例えば不動産仲介の場面では「この住宅の太陽光パネルはFIT期間中か・卒FIT後の活用法は」という顧客の質問に正確に答えられることが差別化になります。また、中古住宅の太陽光設備の現況確認・評価において専門知識を活かすことで、顧客への付加価値が高まります。
エネルギー・環境マネージャーキャリア段位制度レベル2に該当
太陽光発電アドバイザーは「エネルギー・環境マネージャーキャリア段位制度レベル2」に認定されています。これは国が推進するキャリア段位制度(実践的職業能力評価制度)の枠組みの中で評価されることを意味し、単なる民間資格を超えた社会的な位置づけを得ています。将来的なキャリア開発において、業界内でのプロフェッショナルとしての認証として機能します。
登録者は「太陽光発電アドバイザーのいるお店」として公開される
資格取得・登録後は日住検の公式ウェブサイト上の「太陽光発電アドバイザーのいるお店」データベースに事業者情報が掲載されます。消費者がアドバイザー在籍業者を地域・業種で検索できる仕組みで、
資格保有者(在籍業者)が消費者に見つけてもらえる機会が増えます。

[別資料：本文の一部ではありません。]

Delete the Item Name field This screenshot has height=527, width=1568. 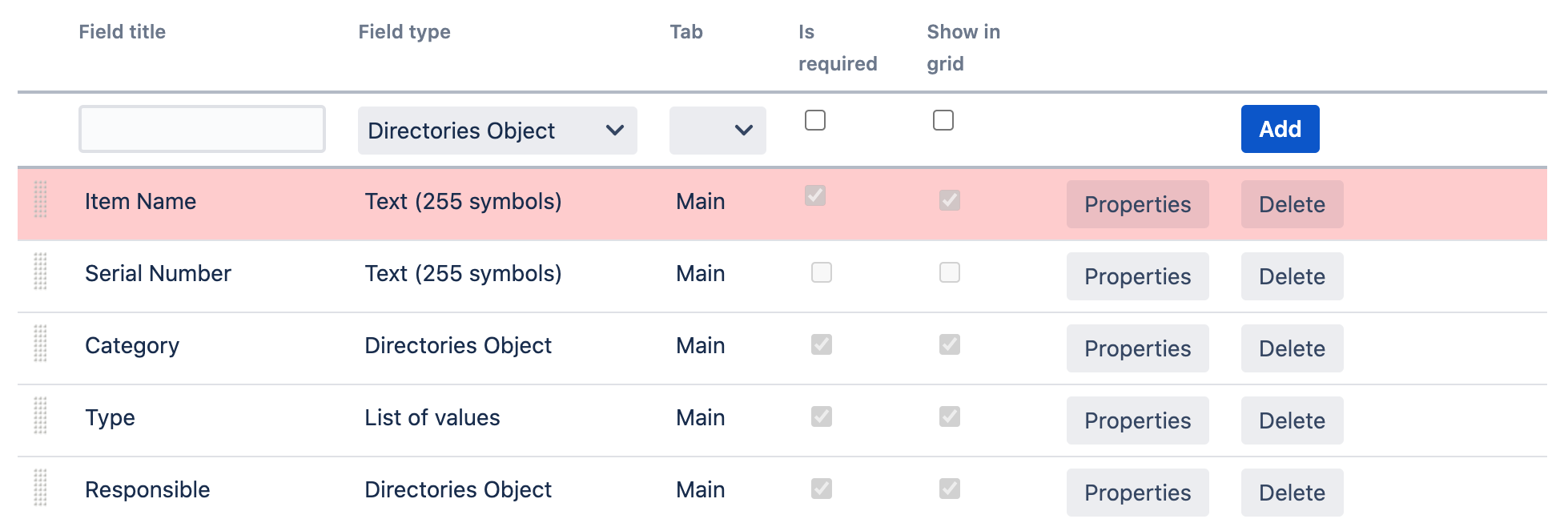pyautogui.click(x=1292, y=204)
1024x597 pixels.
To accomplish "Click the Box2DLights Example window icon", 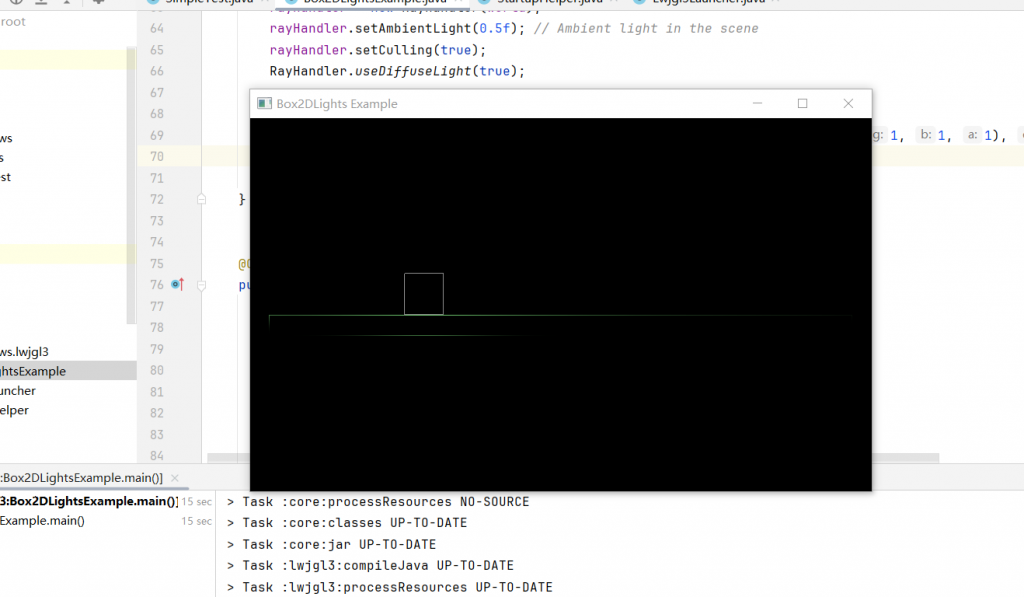I will 264,104.
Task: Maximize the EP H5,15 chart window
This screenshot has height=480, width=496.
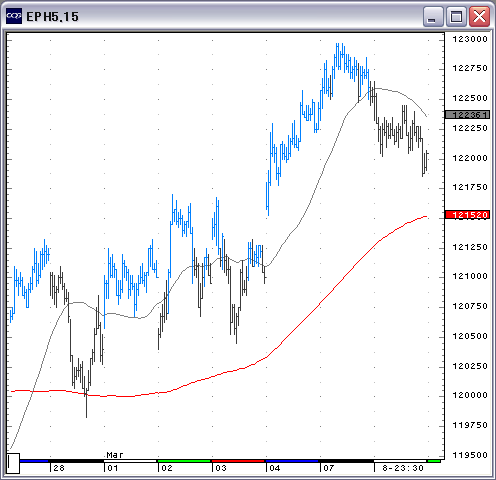Action: (456, 16)
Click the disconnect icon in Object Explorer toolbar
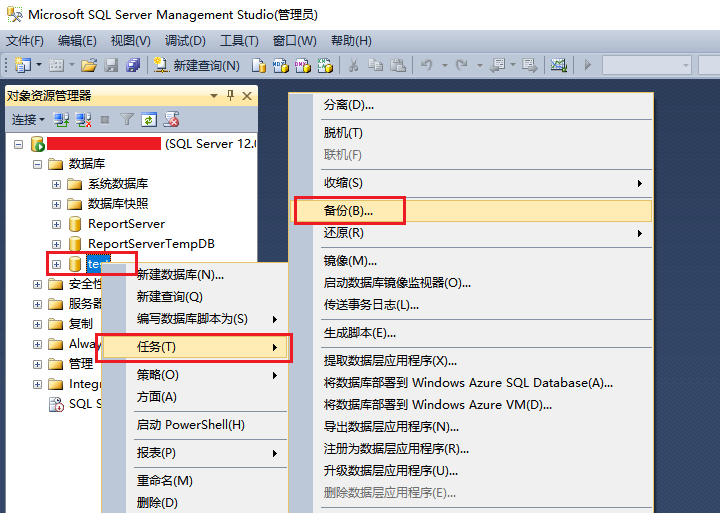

業者にとっては営業上のアドバンテージになり、消費者にとっては専門知識のある業者を選ぶための有効なツールになります。
ADR調停人への登録資格と紛争解決への関与
資格取得後にADR調停人として登録することで、太陽光発電に関するトラブルの裁判外解決手続きに調停者として参加できます。消費者と業者の間に立って中立的な立場から問題解決を支援するこの役割は、太陽光発電市場が成熟するにつれて重要度が増しています。

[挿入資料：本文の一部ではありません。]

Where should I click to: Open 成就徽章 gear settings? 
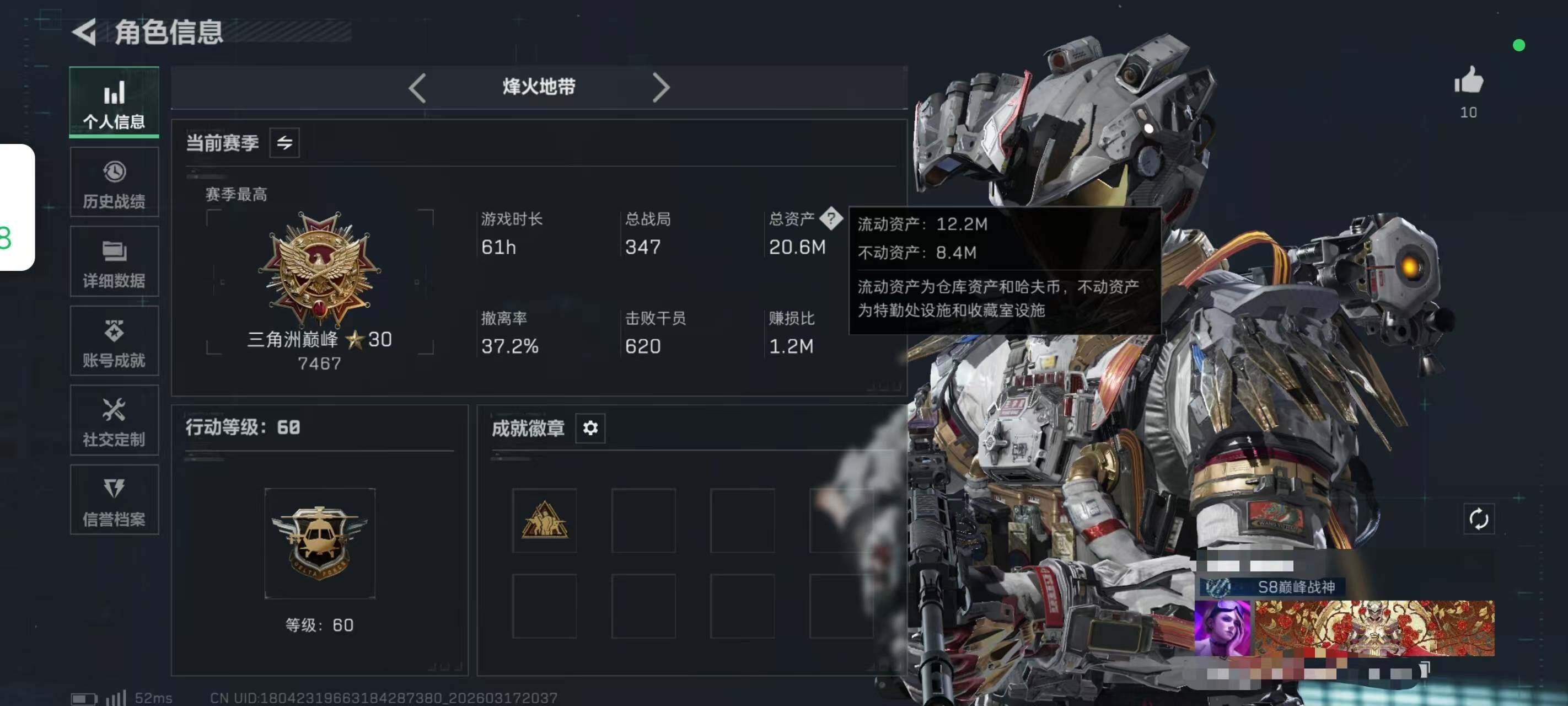click(590, 428)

消費者としての活用法:アドバイザーをどう使えばいいか

太陽光発電アドバイザーは「業者が取る資格」だけでなく、「消費者が業者を選ぶ基準」としても活用できます。消費者視点での活用法を解説します。
太陽光発電アドバイザーがいる業者を選ぶことでトラブルを防ぐ
太陽光発電に関する消費者トラブルの多くは「業者の説明が不十分・誤解を招く情報提供・強引な契約」が原因です。太陽光発電アドバイザーを有する業者は、技術・法律・補助金・消費者保護について体系的な知識を持つスタッフが在籍していることの証明になります。

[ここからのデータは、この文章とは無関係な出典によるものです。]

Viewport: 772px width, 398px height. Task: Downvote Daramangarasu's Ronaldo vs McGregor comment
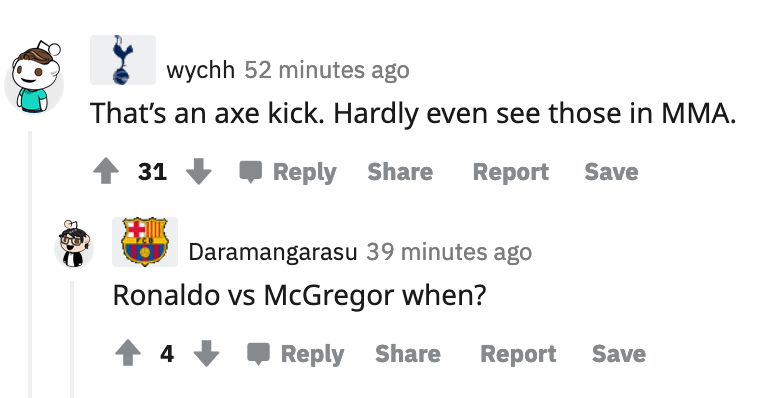(x=206, y=354)

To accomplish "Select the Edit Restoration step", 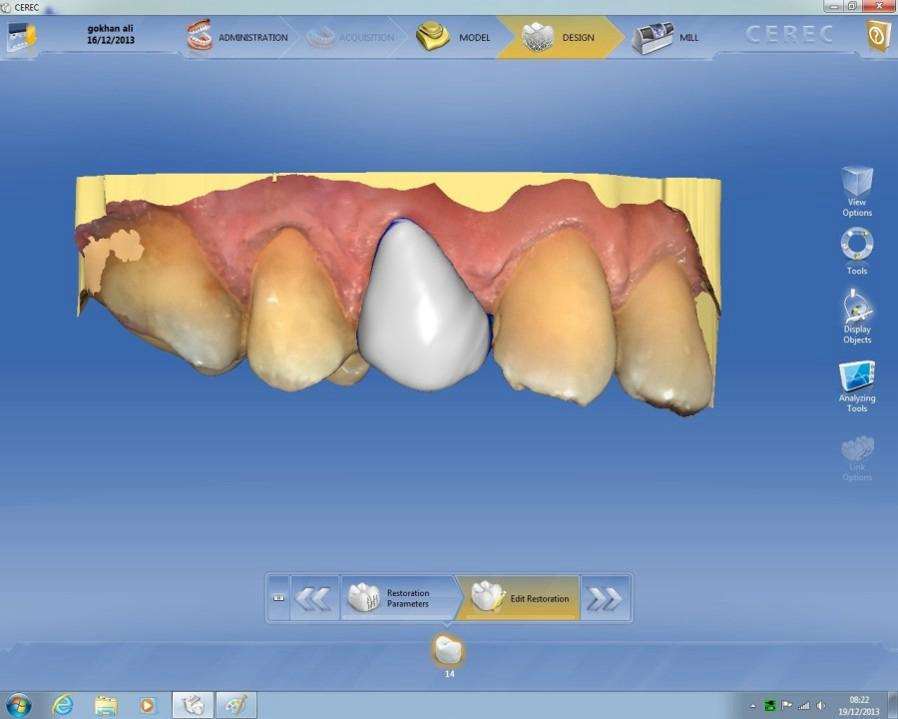I will [x=520, y=598].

資格保有者が在籍する業者は「消費者への適切な説明義務を重視している」という姿勢の表れでもあります。全ての問題が防げるわけではありませんが、業者選びの一つの判断基準として活用することで、悪質業者を避けるリスク低減につながります。
資格保有者は購入・施工・法律・補助金まで一手に相談できる
太陽光発電アドバイザーの試験範囲は技術・法律・補助金・施工・消費者保護など多岐にわたります。資格保有者のいる業者では、「どのパネルが自分の屋根に合うか」「補助金はどれくらい使えるか」「契約前に注意することは何か」「FIT制度はどう活用するか」という複数の観点を一人で整理してもらえる可能性が高いです。複数の専門家に別々に相談する手間を省けます。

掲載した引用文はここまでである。